According to Seyyed Hossein Nasr, Ali, the first Shia Imam, is credited with having established Islamic theology and his quotations contain the first rational proofs among Muslims of the Unity of God.

Ali expresses that "God is One" means that he is away from likeness and numeration and he is not divisible even in imagination. He says:
"The first step of religion is to accept, understand and realize him as the Lord... The correct form of belief in his unity is to realize that he is so absolutely pure and above nature that nothing can be added to or subtracted from his being. That is, one should realize that there is no difference between his person and his attributes, and his attributes should not be differentiated or distinguished from his person. "

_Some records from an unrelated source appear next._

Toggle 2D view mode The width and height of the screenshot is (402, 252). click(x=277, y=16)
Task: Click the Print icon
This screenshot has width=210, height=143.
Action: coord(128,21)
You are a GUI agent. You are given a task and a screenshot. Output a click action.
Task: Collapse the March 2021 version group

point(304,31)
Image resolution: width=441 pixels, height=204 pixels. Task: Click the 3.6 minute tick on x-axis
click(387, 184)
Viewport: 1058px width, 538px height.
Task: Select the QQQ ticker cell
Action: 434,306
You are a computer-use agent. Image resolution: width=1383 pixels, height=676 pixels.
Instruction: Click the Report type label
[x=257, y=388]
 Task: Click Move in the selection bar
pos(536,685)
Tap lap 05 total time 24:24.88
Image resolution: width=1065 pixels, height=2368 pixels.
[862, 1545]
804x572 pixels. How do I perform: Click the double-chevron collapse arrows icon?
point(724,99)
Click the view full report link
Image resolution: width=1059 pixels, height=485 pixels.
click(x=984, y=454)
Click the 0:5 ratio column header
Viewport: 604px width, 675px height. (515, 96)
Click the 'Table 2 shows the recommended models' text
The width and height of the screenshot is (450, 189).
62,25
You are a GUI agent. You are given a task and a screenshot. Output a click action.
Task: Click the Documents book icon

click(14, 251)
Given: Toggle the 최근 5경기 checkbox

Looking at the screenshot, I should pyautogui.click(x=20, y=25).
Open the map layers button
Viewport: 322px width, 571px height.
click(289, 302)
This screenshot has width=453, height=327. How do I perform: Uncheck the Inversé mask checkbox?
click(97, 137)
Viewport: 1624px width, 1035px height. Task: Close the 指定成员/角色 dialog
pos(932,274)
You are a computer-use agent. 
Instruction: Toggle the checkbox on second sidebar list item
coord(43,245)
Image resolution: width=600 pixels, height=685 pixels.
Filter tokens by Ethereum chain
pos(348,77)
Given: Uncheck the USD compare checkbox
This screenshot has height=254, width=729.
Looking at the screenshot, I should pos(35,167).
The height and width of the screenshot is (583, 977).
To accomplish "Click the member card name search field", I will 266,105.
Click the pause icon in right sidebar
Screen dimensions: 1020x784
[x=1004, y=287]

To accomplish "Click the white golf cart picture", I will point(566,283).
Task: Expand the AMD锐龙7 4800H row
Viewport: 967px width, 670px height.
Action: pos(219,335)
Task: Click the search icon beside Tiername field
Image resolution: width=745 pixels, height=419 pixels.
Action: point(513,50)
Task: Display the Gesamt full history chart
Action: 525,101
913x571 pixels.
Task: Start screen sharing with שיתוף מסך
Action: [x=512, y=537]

Therefore, Twelvers believe God is alone in being, along with his names, his attributes, his actions, his theophanies. The totality of being therefore is he, through him, comes from him, and returns to him. God is not a being next to or above other beings, his creatures; he is being, the absolute act of being (wujud mutlaq). For, if there were being other than he (i.e., creatural being), God would no longer be the Unique, i.e., the only one to be.

As this Divine Essence is infinite, his qualities are the same as his essence, Essentially there is one Reality which is one and indivisible. The border between theoretical Tawhid and Shirk is to know that every reality and being in its essence, attributes and action are from him(from Him-ness), it is Tawhid. Every supernatural action of the prophets is by God's permission as Quran points to it. The border between the Tawhid and Shirk in practice is to assume something as an end in itself, independent from God, not as a road to God(to Him-ness).

====Tawhid of the essence====
Twelvers believe that the first level of Tawhid (Monotheism) pertain to the Unity of the Divine Essence, that is the essence of God is one and peerless. His nature has not any plurality. Ali states that "nothing is similar to Him and He is One in meaning." Shia believe that God's names and attributes have no other reality than His essence. Regarding this, Quran 112 states: Say, "He is Allah, [who is] One, Allah, the Eternal Refuge. He neither begets nor is born, Nor is there to Him any equivalent." Contrary to the Tawhid, is Shirk. It is a belief that the world has more than one basis or pole, Motahari states.

Unity of the Divine Essence has two meanings:

- The Essence of God is one and peerless; nothing analogous or similar to Him is conceivable. According to the philosophical terminology, He is the First cause, the Essence of God is not in need of any cause [for Itself to exist].
- The Essence of God is not constituted by parts, and there is no sort of multiplicity and plurality in the Divine Essence. God’s nature is simple, non-compound, without any plurality.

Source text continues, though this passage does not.